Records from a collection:
+ + + +

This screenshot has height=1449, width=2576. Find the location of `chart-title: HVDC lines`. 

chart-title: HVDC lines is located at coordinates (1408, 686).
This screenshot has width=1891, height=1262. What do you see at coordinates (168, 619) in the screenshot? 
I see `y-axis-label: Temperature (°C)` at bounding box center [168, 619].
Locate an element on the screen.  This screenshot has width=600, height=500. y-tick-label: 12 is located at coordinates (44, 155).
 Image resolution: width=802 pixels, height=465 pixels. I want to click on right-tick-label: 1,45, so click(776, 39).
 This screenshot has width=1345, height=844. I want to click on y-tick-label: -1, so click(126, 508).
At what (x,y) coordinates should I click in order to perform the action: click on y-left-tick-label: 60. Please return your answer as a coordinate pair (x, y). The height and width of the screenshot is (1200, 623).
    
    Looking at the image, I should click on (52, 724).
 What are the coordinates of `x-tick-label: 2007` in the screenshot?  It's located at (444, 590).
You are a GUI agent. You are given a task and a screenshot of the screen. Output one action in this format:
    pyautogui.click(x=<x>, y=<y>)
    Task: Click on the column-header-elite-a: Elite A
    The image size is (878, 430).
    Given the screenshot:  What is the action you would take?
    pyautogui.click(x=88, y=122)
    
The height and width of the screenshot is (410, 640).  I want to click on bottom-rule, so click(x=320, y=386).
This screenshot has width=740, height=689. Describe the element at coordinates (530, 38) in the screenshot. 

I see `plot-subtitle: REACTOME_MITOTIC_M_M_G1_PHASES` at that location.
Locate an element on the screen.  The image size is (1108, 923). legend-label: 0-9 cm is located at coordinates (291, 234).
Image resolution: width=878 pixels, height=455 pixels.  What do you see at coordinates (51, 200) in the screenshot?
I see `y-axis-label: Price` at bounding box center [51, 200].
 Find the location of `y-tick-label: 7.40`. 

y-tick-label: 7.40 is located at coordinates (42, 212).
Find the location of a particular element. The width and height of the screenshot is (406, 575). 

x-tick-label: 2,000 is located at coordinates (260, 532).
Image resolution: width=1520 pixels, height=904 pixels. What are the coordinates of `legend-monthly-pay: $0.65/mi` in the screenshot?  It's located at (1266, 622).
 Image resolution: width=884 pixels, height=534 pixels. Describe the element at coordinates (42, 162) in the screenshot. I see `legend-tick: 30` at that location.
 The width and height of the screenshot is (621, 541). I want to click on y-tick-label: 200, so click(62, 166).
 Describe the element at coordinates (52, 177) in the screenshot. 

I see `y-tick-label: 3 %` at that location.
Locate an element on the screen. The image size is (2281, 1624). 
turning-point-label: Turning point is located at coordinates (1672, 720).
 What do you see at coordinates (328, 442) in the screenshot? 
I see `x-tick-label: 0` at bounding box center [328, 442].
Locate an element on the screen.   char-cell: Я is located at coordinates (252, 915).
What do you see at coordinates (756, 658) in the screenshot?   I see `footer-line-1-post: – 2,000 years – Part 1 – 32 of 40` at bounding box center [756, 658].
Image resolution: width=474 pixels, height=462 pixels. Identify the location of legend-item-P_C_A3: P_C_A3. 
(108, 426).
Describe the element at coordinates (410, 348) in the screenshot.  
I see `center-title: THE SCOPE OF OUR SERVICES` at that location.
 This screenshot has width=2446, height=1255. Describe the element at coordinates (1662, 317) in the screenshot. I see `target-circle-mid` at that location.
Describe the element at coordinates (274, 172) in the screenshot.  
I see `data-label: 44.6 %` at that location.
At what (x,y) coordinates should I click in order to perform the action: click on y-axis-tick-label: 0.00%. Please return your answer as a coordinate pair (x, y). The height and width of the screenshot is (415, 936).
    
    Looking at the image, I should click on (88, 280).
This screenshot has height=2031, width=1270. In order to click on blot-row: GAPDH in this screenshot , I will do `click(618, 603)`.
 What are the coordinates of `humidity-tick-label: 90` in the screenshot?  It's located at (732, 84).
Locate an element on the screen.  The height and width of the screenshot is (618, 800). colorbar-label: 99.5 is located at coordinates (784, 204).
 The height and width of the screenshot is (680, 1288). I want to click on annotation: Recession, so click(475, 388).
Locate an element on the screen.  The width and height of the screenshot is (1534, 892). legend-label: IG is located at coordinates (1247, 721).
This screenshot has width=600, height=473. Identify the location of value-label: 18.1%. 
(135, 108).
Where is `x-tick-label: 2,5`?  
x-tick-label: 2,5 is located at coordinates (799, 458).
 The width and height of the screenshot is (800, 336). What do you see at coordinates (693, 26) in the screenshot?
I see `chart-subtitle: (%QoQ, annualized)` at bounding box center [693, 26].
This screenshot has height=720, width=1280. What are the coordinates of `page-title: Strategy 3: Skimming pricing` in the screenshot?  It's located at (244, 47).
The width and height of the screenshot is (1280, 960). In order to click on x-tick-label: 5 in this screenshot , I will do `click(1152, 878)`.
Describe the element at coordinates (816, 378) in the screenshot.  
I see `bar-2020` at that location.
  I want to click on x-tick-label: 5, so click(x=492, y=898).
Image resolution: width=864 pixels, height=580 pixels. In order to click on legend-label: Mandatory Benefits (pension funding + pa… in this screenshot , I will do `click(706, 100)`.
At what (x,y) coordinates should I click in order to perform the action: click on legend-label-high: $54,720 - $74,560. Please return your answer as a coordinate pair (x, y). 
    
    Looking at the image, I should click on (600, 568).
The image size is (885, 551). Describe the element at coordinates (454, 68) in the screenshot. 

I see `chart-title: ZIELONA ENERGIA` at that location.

+ + + +

● **Prompt**: Pull out each line of the material above that contains the word "want".

● **Task answer**:
 Image resolution: width=802 pixels, height=465 pixels. I want to click on right-tick-label: 1,45, so click(776, 39).
 This screenshot has width=1345, height=844. I want to click on y-tick-label: -1, so click(126, 508).
The height and width of the screenshot is (410, 640).  I want to click on bottom-rule, so click(x=320, y=386).
 The width and height of the screenshot is (621, 541). I want to click on y-tick-label: 200, so click(62, 166).
 The height and width of the screenshot is (680, 1288). I want to click on annotation: Recession, so click(475, 388).
  I want to click on x-tick-label: 5, so click(x=492, y=898).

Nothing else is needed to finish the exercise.